On Mon, Nov 14, 2016 at 09:07:51PM +0100, James Pharaoh wrote:
> On 14/11/16 20:51, Zygo Blaxell wrote:
> >On Mon, Nov 14, 2016 at 01:39:02PM -0500, Austin S. Hemmelgarn wrote:
> >>On 2016-11-14 13:22, James Pharaoh wrote:
> >>>One thing I am keen to understand is if BTRFS will automatically ignore
> >>>a request to deduplicate a file if it is already deduplicated? Given the
> >>>performance I see when doing a repeat deduplication, it seems to me that
> >>>it can't be doing so, although this could be caused by the CPU usage you
> >>>mention above.
> >>
> >>What's happening is that the dedupe ioctl does a byte-wise comparison of the
> >>ranges to make sure they're the same before linking them.  This is actually
> >>what takes most of the time when calling the ioctl, and is part of why it
> >>takes longer the larger the range to deduplicate is.  In essence, it's
> >>behaving like an OS should and not trusting userspace to make reasonable
> >>requests (which is also why there's a separate ioctl to clone a range from
> >>another file instead of deduplicating existing data).
> >
> >     - the extent-same ioctl could check to see which extents
> >     are referenced by the src and dst ranges, and return success
> >     immediately without reading data if they are the same (but
> >     userspace should already know this, or it's wasting a huge amount
> >     of time before it even calls the kernel).
> 
> Yes, this is what I am talking about. I believe I should be able to read
> data about the BTRFS data structures and determine if this is the case. I
> don't care if there are false matches, due to concurrent updates, but
> there'll be a /lot/ of repeat deduplications unless I do this, because even
> if the file is identical, the mtime etc hasn't changed, and I have a record
> of previously doing a dedupe, there's no guarantee that the file hasn't been
> rewritten in place (eg by rsync), and no way that I know of to reliably
> detect if a file has been changed.
> 
> I am sure there are libraries out there which can look into the data
> structures of a BTRFS file system, I haven't researched this in detail
> though. I imagine that with some kind of lock on a BTRFS root, this could be
> achieved by simply reading the data from the disk, since I believe that
> everything is copy-on-write, so no existing data should be overwritten until
> all roots referring to it are updated. Perhaps I'm missing something
> though...

FIEMAP (VFS) and SEARCH_V2 (btrfs-specific) will both give you access
to the underlying physical block numbers.  SEARCH_V2 is non-trivial
to use without reverse-engineering significant parts of btrfs-progs.
SEARCH_V2 is a generic tree-searching tool which will give you all kinds
of information about btrfs structures...it's essential for a sophisticated
deduplicator and overkill for a simple one.

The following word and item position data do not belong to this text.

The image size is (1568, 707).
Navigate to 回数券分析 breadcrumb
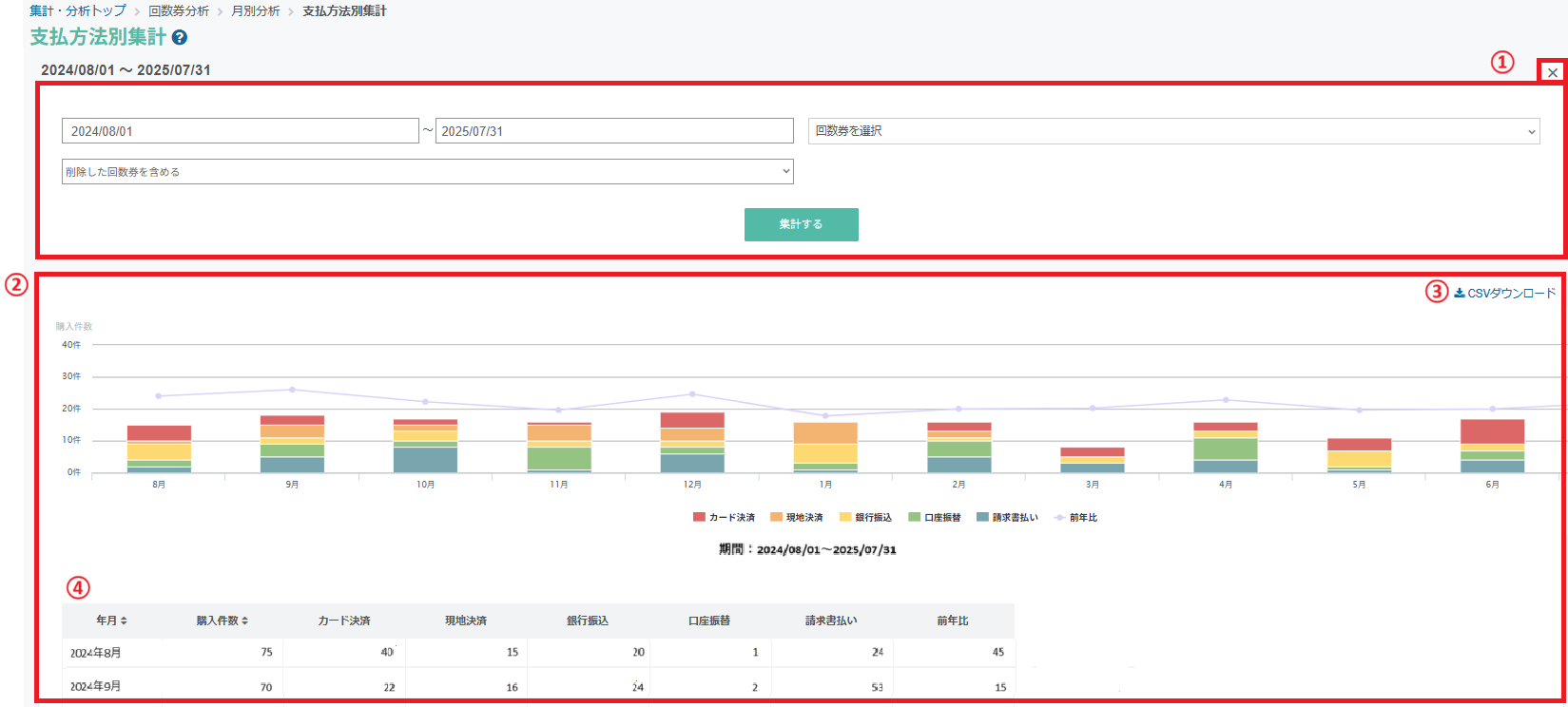coord(179,11)
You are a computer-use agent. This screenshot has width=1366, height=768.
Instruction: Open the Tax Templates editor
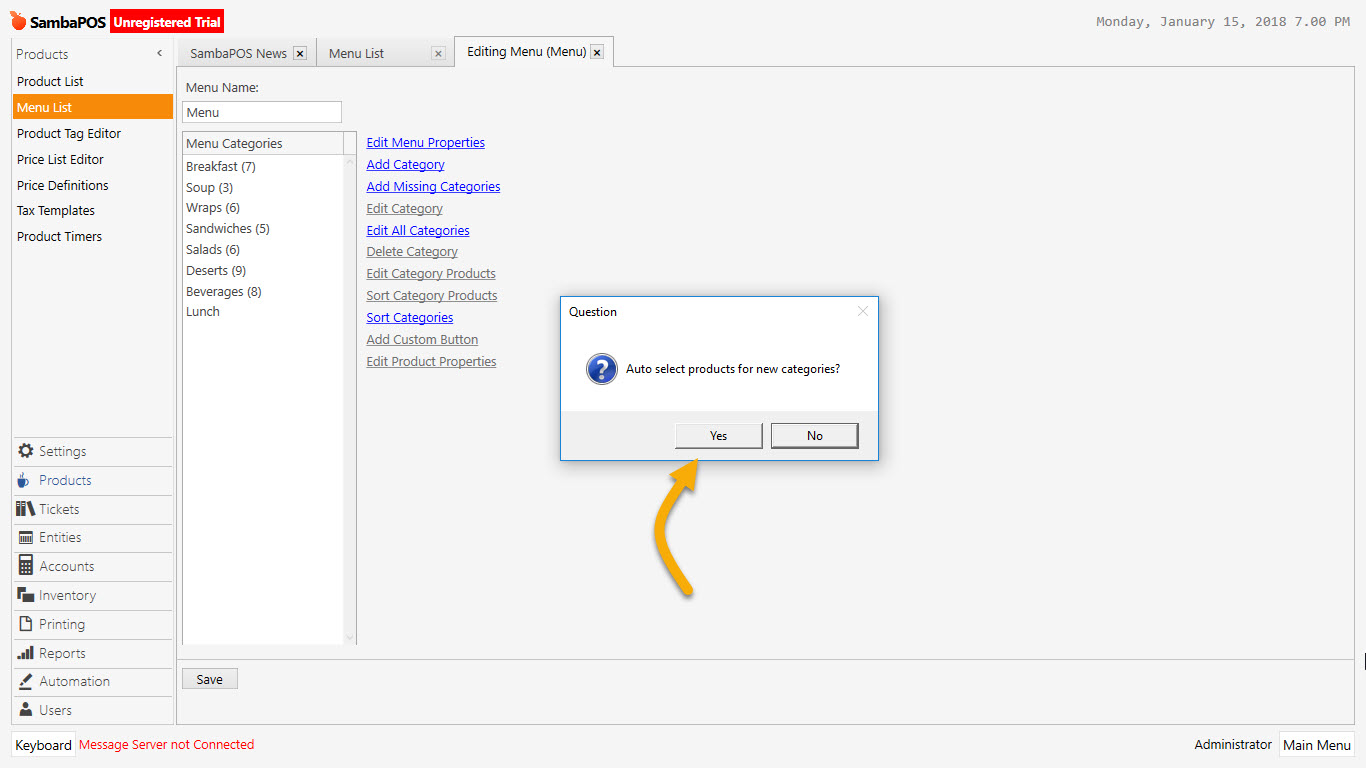(55, 210)
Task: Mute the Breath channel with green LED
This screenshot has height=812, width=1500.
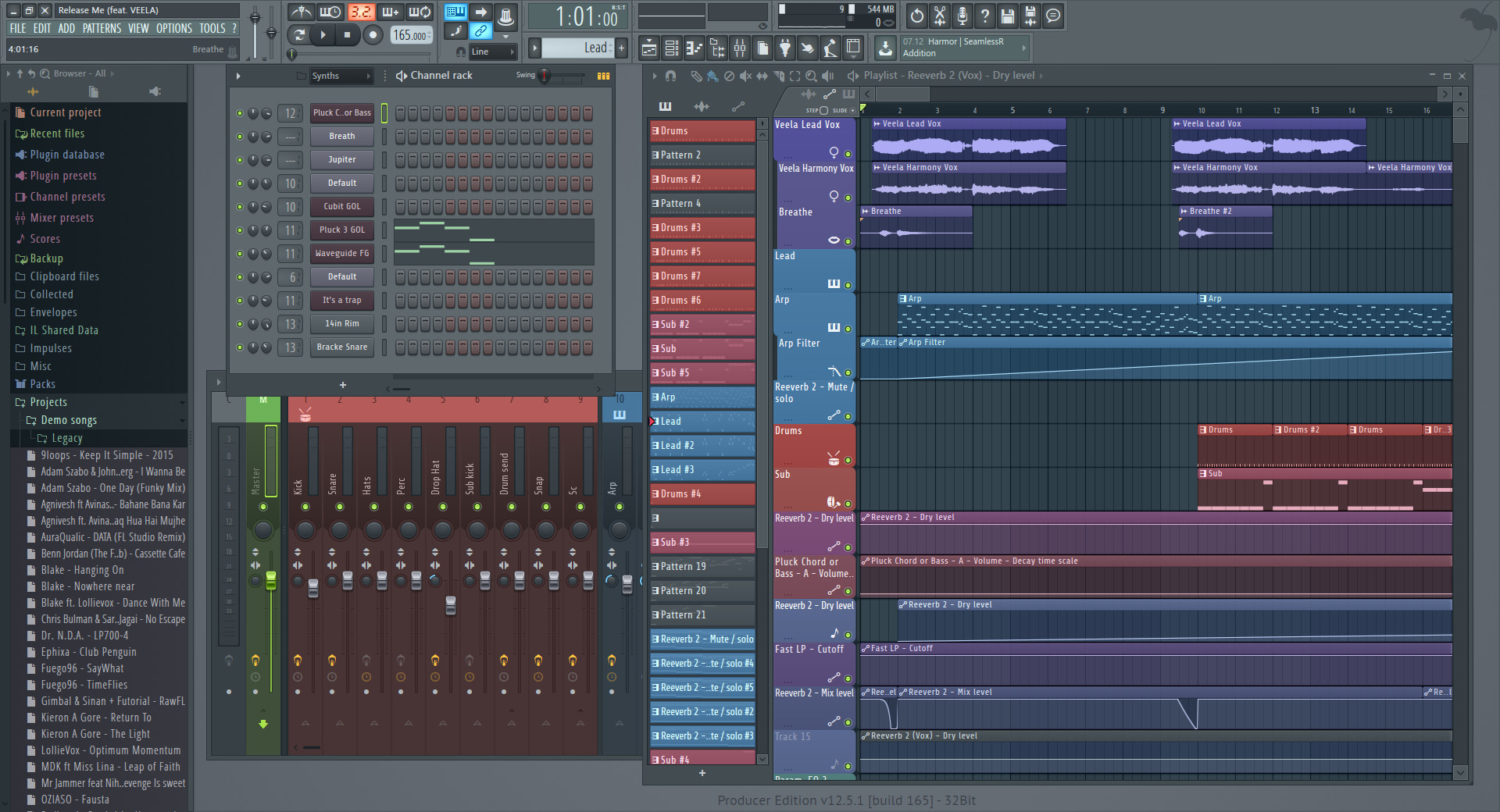Action: click(x=240, y=137)
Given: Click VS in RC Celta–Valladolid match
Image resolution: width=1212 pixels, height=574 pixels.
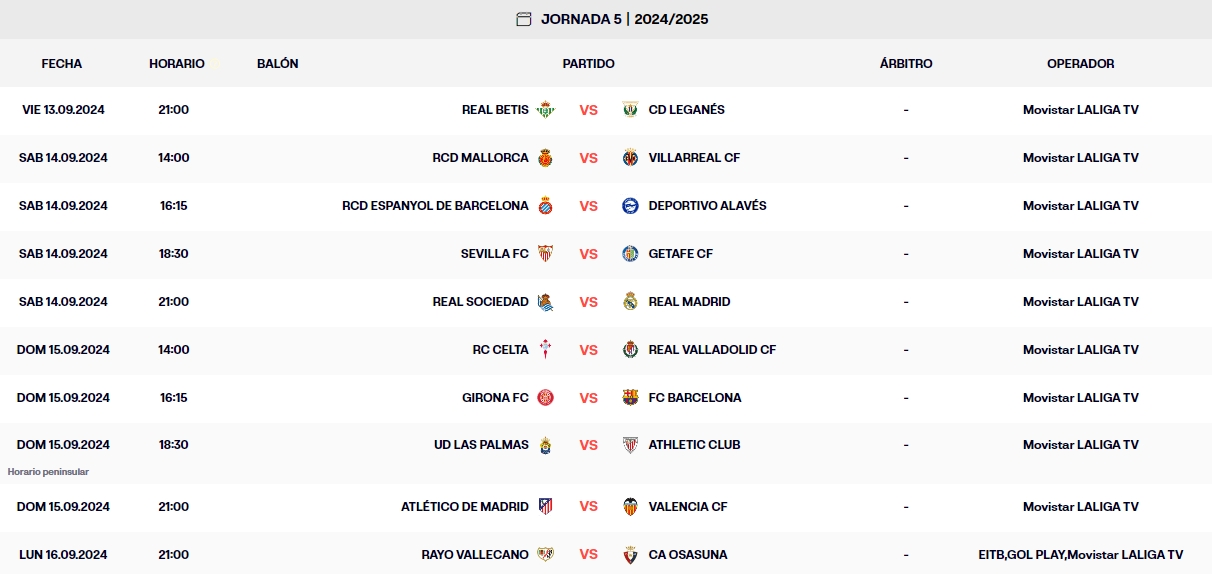Looking at the screenshot, I should (588, 350).
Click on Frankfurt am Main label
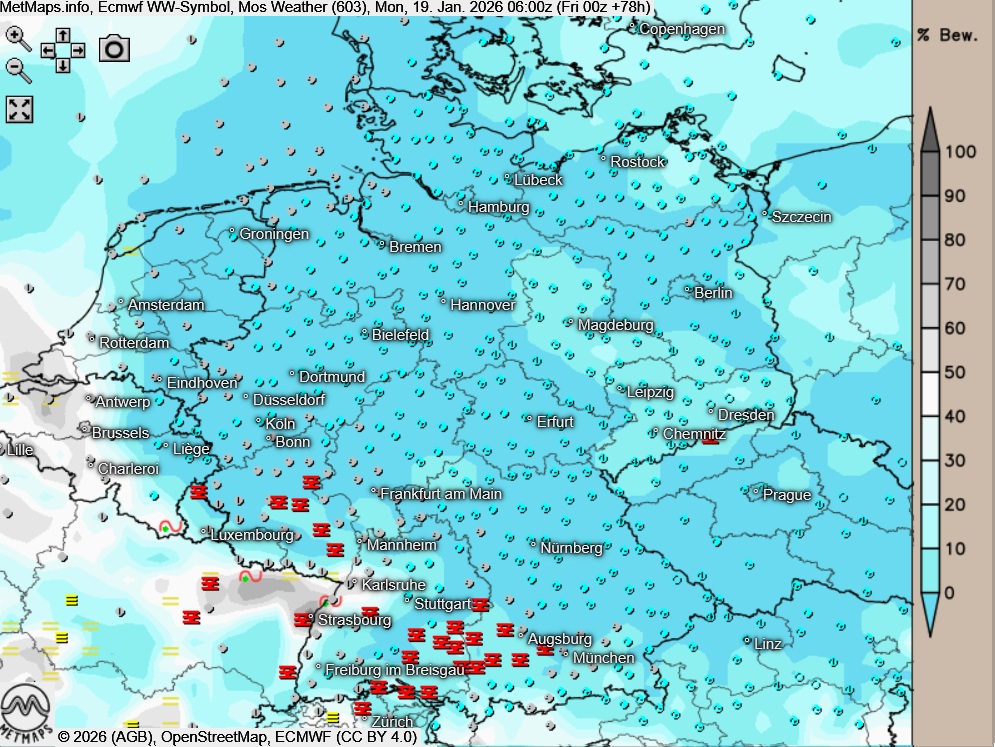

For full-file dedup using FIEMAP you only need to look at the "physical"
field of the first extent (if it's zero or the same as the other file, the
files cannot be deduplicated or are already deduplicated, respectively).
The source for 'filefrag' (from e2fsprogs) is good for learning how
FIEMAP works.

For block-level dedup you need to look at each extent individually.
That's much slower and full of additional caveats.  If you're going down
that road it's probably better to just improve duperemove instead.